*** Records to use Section Begins ***

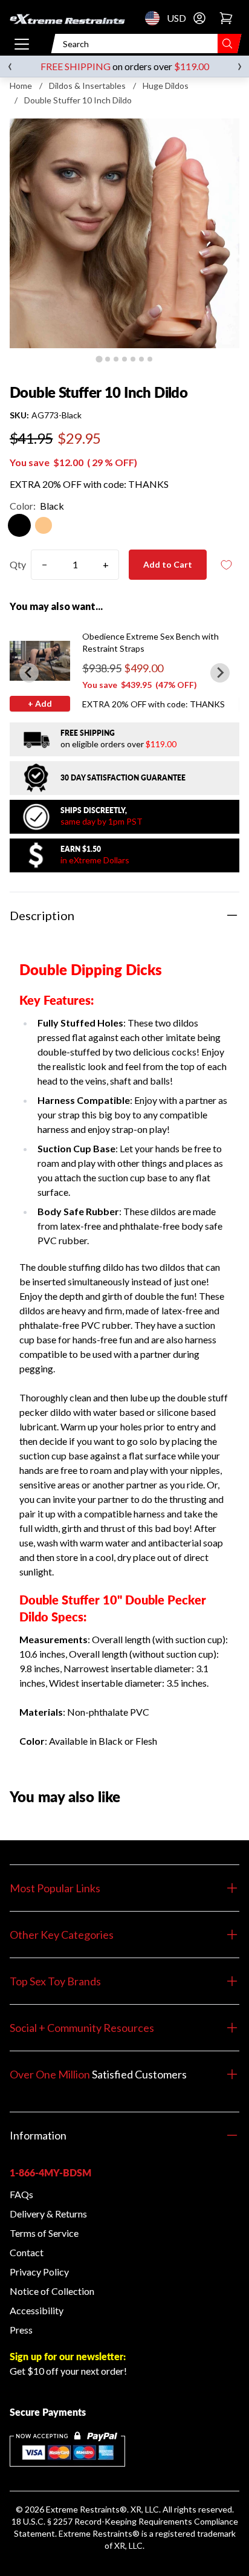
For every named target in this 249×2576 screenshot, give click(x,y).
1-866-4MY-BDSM (50, 2172)
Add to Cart (167, 564)
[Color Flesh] (43, 525)
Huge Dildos (166, 85)
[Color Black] (19, 525)
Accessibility (36, 2310)
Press (21, 2329)
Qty (18, 564)
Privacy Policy (39, 2271)
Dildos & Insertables (87, 85)
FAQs (21, 2194)
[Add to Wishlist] (226, 565)
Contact (27, 2252)
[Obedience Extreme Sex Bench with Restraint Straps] (40, 661)
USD (156, 18)
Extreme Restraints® (99, 2533)
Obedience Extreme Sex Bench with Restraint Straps (150, 642)
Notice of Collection (52, 2291)
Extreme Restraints (83, 2509)
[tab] (98, 358)
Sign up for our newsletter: (68, 2356)
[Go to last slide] (29, 673)
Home (21, 85)
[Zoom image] (124, 233)
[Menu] (22, 43)
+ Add (40, 703)
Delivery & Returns (48, 2213)
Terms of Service (44, 2233)
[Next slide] (220, 673)
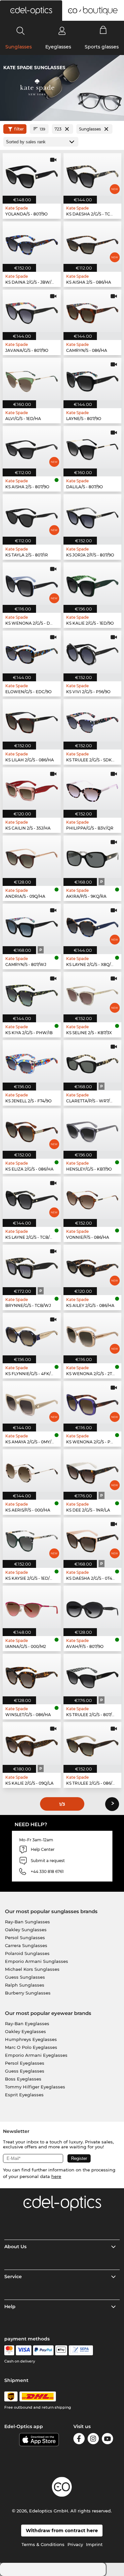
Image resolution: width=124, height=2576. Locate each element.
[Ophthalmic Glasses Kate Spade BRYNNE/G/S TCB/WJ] (32, 1266)
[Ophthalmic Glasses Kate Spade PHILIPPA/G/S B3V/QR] (92, 788)
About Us (15, 2247)
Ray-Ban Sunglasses (27, 1921)
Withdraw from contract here (62, 2531)
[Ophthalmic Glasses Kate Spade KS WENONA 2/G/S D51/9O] (32, 583)
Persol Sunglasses (25, 1937)
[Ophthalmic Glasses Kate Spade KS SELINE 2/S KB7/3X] (92, 993)
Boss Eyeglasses (23, 2078)
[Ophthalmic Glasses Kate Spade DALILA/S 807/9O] (92, 447)
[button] (31, 10)
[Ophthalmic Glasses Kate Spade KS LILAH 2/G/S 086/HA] (32, 720)
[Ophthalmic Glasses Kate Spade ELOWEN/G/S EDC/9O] (32, 652)
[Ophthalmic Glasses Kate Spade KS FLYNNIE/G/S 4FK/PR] (32, 1334)
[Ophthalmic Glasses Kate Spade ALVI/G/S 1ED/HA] (32, 379)
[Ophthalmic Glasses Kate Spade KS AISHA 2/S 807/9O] (32, 447)
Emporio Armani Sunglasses (36, 1961)
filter (19, 129)
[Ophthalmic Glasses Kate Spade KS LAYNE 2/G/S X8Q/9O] (92, 925)
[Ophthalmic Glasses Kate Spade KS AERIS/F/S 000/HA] (32, 1470)
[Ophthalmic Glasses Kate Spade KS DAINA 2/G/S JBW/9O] (32, 242)
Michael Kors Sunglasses (32, 1969)
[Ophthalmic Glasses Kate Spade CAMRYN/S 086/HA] (92, 311)
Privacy (75, 2544)
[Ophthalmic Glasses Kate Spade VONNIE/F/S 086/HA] (92, 1197)
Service (13, 2276)
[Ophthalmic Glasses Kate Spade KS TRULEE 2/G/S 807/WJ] (92, 1675)
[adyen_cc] (9, 2350)
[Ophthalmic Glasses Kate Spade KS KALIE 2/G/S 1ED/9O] (92, 583)
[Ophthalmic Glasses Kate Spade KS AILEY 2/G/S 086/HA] (92, 1266)
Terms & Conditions (42, 2544)
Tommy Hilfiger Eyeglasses (35, 2086)
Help (10, 2306)
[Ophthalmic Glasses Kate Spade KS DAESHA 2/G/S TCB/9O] (92, 174)
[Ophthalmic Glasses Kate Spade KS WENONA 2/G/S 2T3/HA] (92, 1334)
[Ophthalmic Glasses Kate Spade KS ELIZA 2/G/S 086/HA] (32, 1129)
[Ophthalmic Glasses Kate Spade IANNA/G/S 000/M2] (32, 1607)
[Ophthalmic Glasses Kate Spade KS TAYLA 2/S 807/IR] (32, 515)
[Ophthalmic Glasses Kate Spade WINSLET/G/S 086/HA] (32, 1675)
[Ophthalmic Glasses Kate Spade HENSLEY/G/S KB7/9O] (92, 1129)
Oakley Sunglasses (26, 1929)
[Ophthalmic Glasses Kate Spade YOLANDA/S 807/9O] (32, 174)
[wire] (81, 2350)
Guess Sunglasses (25, 1977)
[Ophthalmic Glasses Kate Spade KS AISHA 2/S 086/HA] (92, 242)
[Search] (21, 31)
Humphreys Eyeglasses (31, 2039)
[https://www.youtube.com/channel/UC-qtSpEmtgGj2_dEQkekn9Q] (107, 2440)
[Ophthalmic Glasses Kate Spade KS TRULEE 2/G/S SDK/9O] (92, 720)
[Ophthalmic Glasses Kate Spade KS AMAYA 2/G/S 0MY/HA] (32, 1402)
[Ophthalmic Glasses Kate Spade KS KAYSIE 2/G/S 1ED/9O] (32, 1538)
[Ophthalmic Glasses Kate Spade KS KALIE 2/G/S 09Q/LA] (32, 1743)
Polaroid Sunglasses (27, 1953)
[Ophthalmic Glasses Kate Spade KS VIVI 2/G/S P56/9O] (92, 652)
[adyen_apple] (61, 2350)
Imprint (94, 2544)
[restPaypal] (43, 2350)
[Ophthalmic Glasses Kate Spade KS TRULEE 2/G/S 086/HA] (92, 1743)
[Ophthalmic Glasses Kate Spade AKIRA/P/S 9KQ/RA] (92, 856)
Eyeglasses (58, 47)
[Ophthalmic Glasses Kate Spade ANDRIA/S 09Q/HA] (32, 856)
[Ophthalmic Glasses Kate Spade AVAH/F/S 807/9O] (92, 1607)
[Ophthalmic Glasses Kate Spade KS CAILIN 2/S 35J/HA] (32, 788)
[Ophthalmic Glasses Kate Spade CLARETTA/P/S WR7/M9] (92, 1061)
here (56, 2176)
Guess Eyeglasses (24, 2071)
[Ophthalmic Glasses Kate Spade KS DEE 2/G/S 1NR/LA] (92, 1470)
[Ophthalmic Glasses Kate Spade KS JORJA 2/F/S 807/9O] (92, 515)
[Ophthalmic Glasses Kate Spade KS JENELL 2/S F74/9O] (32, 1061)
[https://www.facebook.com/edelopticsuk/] (79, 2440)
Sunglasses (18, 47)
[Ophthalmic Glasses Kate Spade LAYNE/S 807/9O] (92, 379)
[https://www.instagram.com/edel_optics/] (93, 2440)
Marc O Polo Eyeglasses (31, 2047)
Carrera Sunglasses (26, 1945)
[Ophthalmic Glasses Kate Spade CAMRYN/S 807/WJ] (32, 925)
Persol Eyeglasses (24, 2063)
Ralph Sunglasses (24, 1985)
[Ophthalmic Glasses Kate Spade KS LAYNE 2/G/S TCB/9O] (32, 1197)
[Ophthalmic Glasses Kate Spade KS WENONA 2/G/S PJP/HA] (92, 1402)
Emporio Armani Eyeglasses (36, 2055)
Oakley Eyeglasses (25, 2031)
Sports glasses (102, 47)
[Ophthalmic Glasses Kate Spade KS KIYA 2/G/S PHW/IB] (32, 993)
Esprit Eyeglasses (24, 2094)
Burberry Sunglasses (28, 1993)
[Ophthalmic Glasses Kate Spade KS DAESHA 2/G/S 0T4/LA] (92, 1538)
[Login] (62, 31)
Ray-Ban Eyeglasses (27, 2023)
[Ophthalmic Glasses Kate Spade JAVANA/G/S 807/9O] (32, 311)
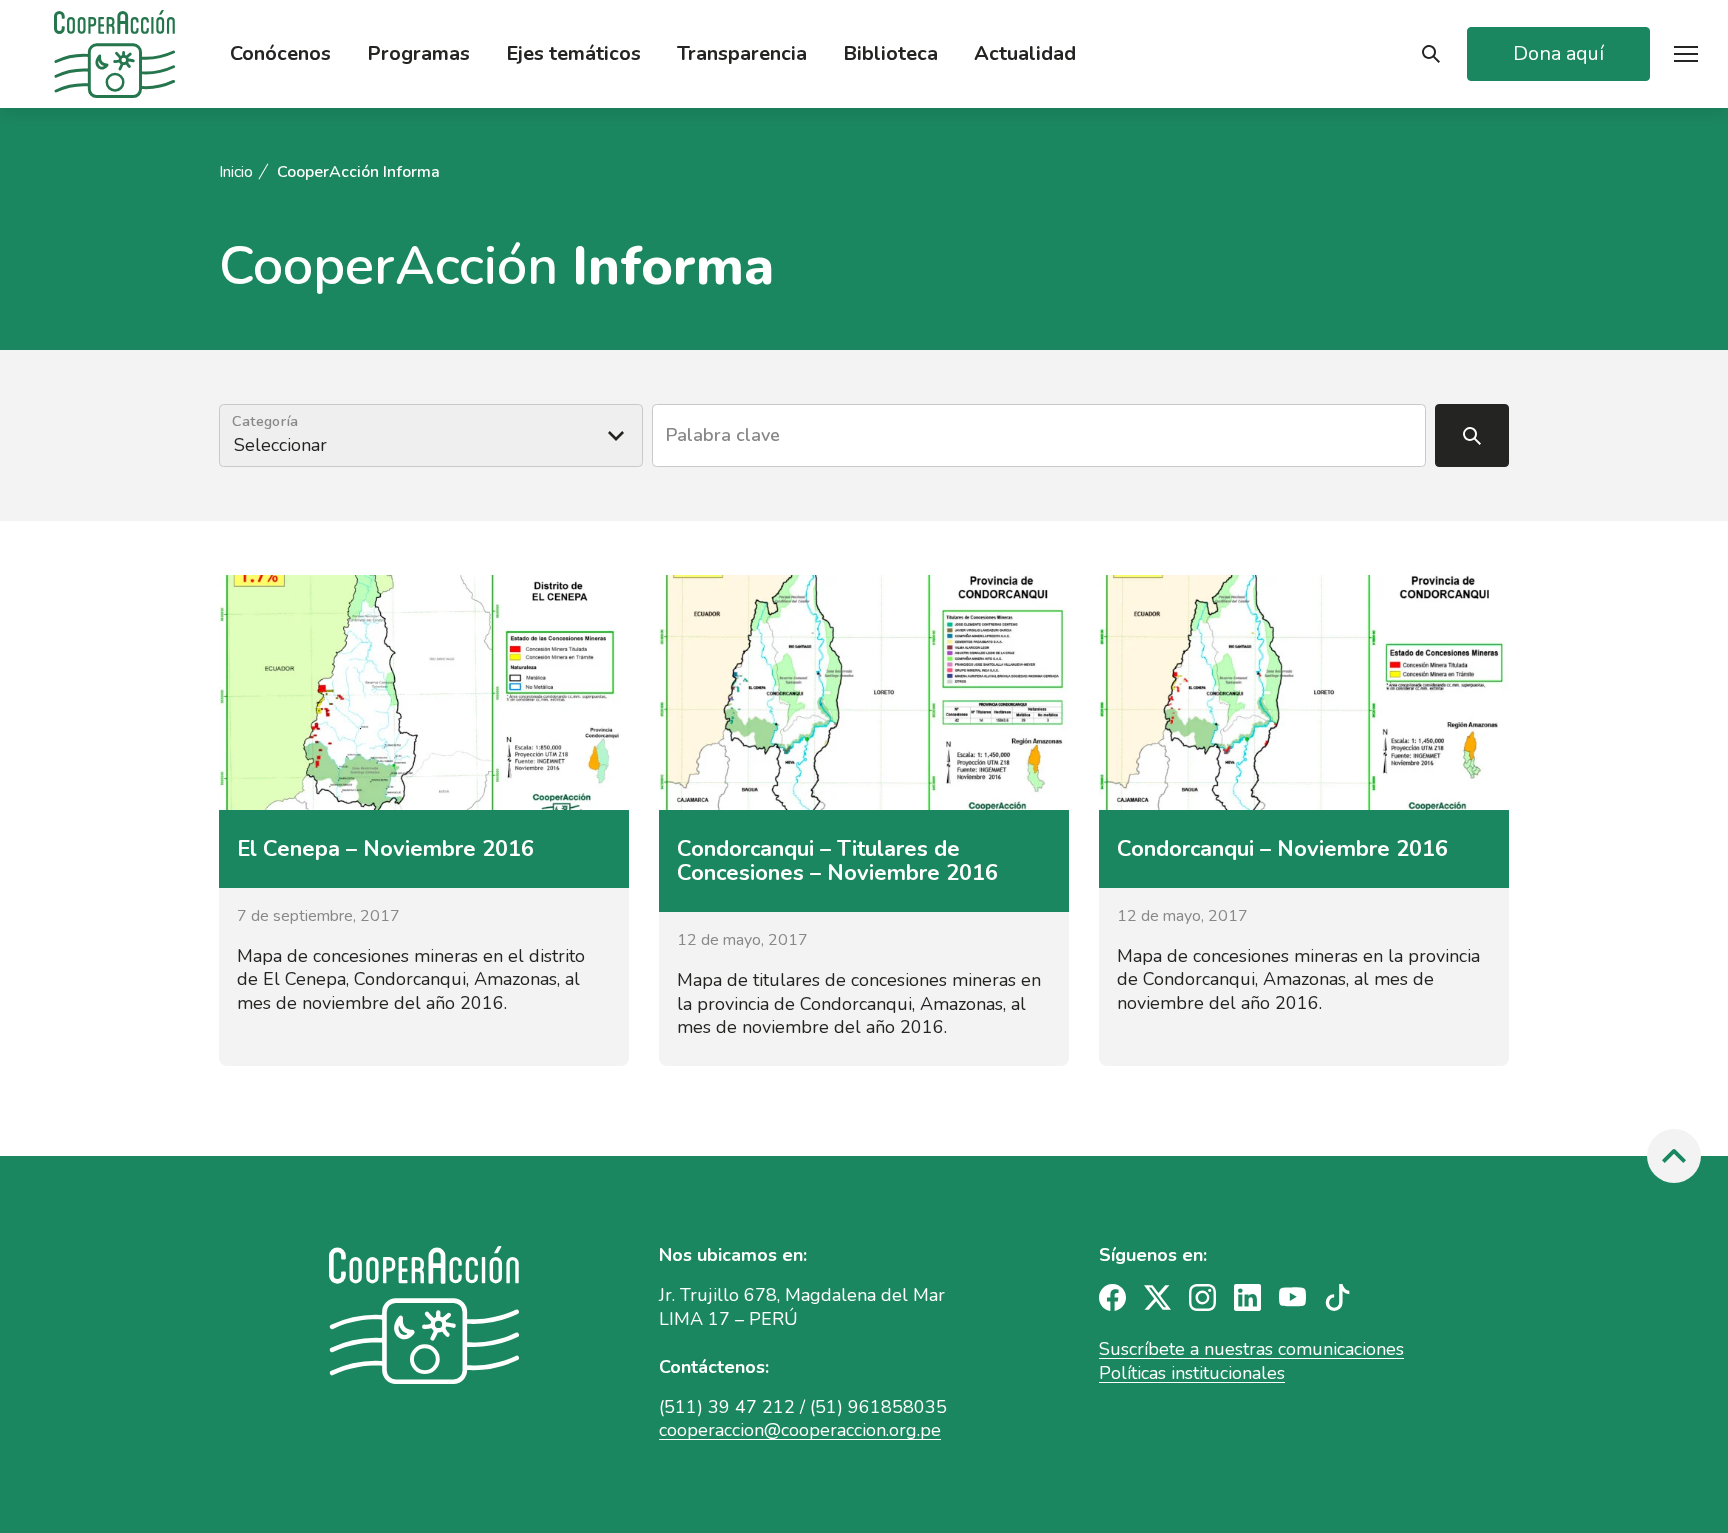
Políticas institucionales (1192, 1373)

*** Records to use Section Ends ***

The problem =
Any picture found in the data is to be skipped while the rest is copied exactly.

Response =
For every named target in this 249×2576 screenshot, give click(x,y).
1-866-4MY-BDSM (50, 2172)
Add to Cart (167, 564)
[Color Flesh] (43, 525)
Huge Dildos (166, 85)
[Color Black] (19, 525)
Accessibility (36, 2310)
Press (21, 2329)
Qty (18, 564)
Privacy Policy (39, 2271)
Dildos & Insertables (87, 85)
FAQs (21, 2194)
[Add to Wishlist] (226, 565)
Contact (27, 2252)
[Obedience Extreme Sex Bench with Restraint Straps] (40, 661)
USD (156, 18)
Extreme Restraints® (99, 2533)
Obedience Extreme Sex Bench with Restraint Straps (150, 642)
Notice of Collection (52, 2291)
Extreme Restraints (83, 2509)
[tab] (98, 358)
Sign up for our newsletter: (68, 2356)
[Go to last slide] (29, 673)
Home (21, 85)
[Zoom image] (124, 233)
[Menu] (22, 43)
+ Add (40, 703)
Delivery & Returns (48, 2213)
Terms of Service (44, 2233)
[Next slide] (220, 673)
Image resolution: width=124, height=2576. Locate each element.
[Ophthalmic Glasses Kate Spade BRYNNE/G/S TCB/WJ] (32, 1266)
[Ophthalmic Glasses Kate Spade PHILIPPA/G/S B3V/QR] (92, 788)
About Us (15, 2247)
Ray-Ban Sunglasses (27, 1921)
Withdraw from contract here (62, 2531)
[Ophthalmic Glasses Kate Spade KS WENONA 2/G/S D51/9O] (32, 583)
Persol Sunglasses (25, 1937)
[Ophthalmic Glasses Kate Spade KS SELINE 2/S KB7/3X] (92, 993)
Boss Eyeglasses (23, 2078)
[Ophthalmic Glasses Kate Spade DALILA/S 807/9O] (92, 447)
[button] (31, 10)
[Ophthalmic Glasses Kate Spade KS LILAH 2/G/S 086/HA] (32, 720)
[Ophthalmic Glasses Kate Spade ELOWEN/G/S EDC/9O] (32, 652)
[Ophthalmic Glasses Kate Spade KS FLYNNIE/G/S 4FK/PR] (32, 1334)
[Ophthalmic Glasses Kate Spade ALVI/G/S 1ED/HA] (32, 379)
[Ophthalmic Glasses Kate Spade KS AISHA 2/S 807/9O] (32, 447)
Emporio Armani Sunglasses (36, 1961)
filter (19, 129)
[Ophthalmic Glasses Kate Spade KS LAYNE 2/G/S X8Q/9O] (92, 925)
[Ophthalmic Glasses Kate Spade KS AERIS/F/S 000/HA] (32, 1470)
[Ophthalmic Glasses Kate Spade KS DAINA 2/G/S JBW/9O] (32, 242)
Michael Kors Sunglasses (32, 1969)
[Ophthalmic Glasses Kate Spade CAMRYN/S 086/HA] (92, 311)
Privacy (75, 2544)
[Ophthalmic Glasses Kate Spade VONNIE/F/S 086/HA] (92, 1197)
Service (13, 2276)
[Ophthalmic Glasses Kate Spade KS TRULEE 2/G/S 807/WJ] (92, 1675)
[adyen_cc] (9, 2350)
[Ophthalmic Glasses Kate Spade KS KALIE 2/G/S 1ED/9O] (92, 583)
[Ophthalmic Glasses Kate Spade KS AILEY 2/G/S 086/HA] (92, 1266)
Terms & Conditions (42, 2544)
Tommy Hilfiger Eyeglasses (35, 2086)
Help (10, 2306)
[Ophthalmic Glasses Kate Spade KS DAESHA 2/G/S TCB/9O] (92, 174)
[Ophthalmic Glasses Kate Spade KS WENONA 2/G/S 2T3/HA] (92, 1334)
[Ophthalmic Glasses Kate Spade KS ELIZA 2/G/S 086/HA] (32, 1129)
[Ophthalmic Glasses Kate Spade IANNA/G/S 000/M2] (32, 1607)
[Ophthalmic Glasses Kate Spade KS TAYLA 2/S 807/IR] (32, 515)
[Ophthalmic Glasses Kate Spade WINSLET/G/S 086/HA] (32, 1675)
[Ophthalmic Glasses Kate Spade HENSLEY/G/S KB7/9O] (92, 1129)
Oakley Sunglasses (26, 1929)
[Ophthalmic Glasses Kate Spade YOLANDA/S 807/9O] (32, 174)
[wire] (81, 2350)
Guess Sunglasses (25, 1977)
[Ophthalmic Glasses Kate Spade KS AISHA 2/S 086/HA] (92, 242)
[Search] (21, 31)
Humphreys Eyeglasses (31, 2039)
[https://www.youtube.com/channel/UC-qtSpEmtgGj2_dEQkekn9Q] (107, 2440)
[Ophthalmic Glasses Kate Spade KS TRULEE 2/G/S SDK/9O] (92, 720)
[Ophthalmic Glasses Kate Spade KS AMAYA 2/G/S 0MY/HA] (32, 1402)
[Ophthalmic Glasses Kate Spade KS KAYSIE 2/G/S 1ED/9O] (32, 1538)
[Ophthalmic Glasses Kate Spade KS KALIE 2/G/S 09Q/LA] (32, 1743)
Polaroid Sunglasses (27, 1953)
[Ophthalmic Glasses Kate Spade KS VIVI 2/G/S P56/9O] (92, 652)
[adyen_apple] (61, 2350)
Imprint (94, 2544)
[restPaypal] (43, 2350)
[Ophthalmic Glasses Kate Spade KS TRULEE 2/G/S 086/HA] (92, 1743)
[Ophthalmic Glasses Kate Spade AKIRA/P/S 9KQ/RA] (92, 856)
Eyeglasses (58, 47)
[Ophthalmic Glasses Kate Spade ANDRIA/S 09Q/HA] (32, 856)
[Ophthalmic Glasses Kate Spade AVAH/F/S 807/9O] (92, 1607)
[Ophthalmic Glasses Kate Spade KS CAILIN 2/S 35J/HA] (32, 788)
[Ophthalmic Glasses Kate Spade CLARETTA/P/S WR7/M9] (92, 1061)
here (56, 2176)
Guess Eyeglasses (24, 2071)
[Ophthalmic Glasses Kate Spade KS DEE 2/G/S 1NR/LA] (92, 1470)
[Ophthalmic Glasses Kate Spade KS JORJA 2/F/S 807/9O] (92, 515)
[Ophthalmic Glasses Kate Spade KS JENELL 2/S F74/9O] (32, 1061)
[https://www.facebook.com/edelopticsuk/] (79, 2440)
Sunglasses (18, 47)
[Ophthalmic Glasses Kate Spade LAYNE/S 807/9O] (92, 379)
[https://www.instagram.com/edel_optics/] (93, 2440)
Marc O Polo Eyeglasses (31, 2047)
Carrera Sunglasses (26, 1945)
[Ophthalmic Glasses Kate Spade CAMRYN/S 807/WJ] (32, 925)
Persol Eyeglasses (24, 2063)
Ralph Sunglasses (24, 1985)
[Ophthalmic Glasses Kate Spade KS LAYNE 2/G/S TCB/9O] (32, 1197)
[Ophthalmic Glasses Kate Spade KS WENONA 2/G/S PJP/HA] (92, 1402)
Emporio Armani Eyeglasses (36, 2055)
Oakley Eyeglasses (25, 2031)
Sports glasses (102, 47)
[Ophthalmic Glasses Kate Spade KS KIYA 2/G/S PHW/IB] (32, 993)
Esprit Eyeglasses (24, 2094)
Burberry Sunglasses (28, 1993)
[Ophthalmic Glasses Kate Spade KS DAESHA 2/G/S 0T4/LA] (92, 1538)
[Login] (62, 31)
Ray-Ban Eyeglasses (27, 2023)
[Ophthalmic Glasses Kate Spade JAVANA/G/S 807/9O] (32, 311)
Políticas institucionales (1192, 1373)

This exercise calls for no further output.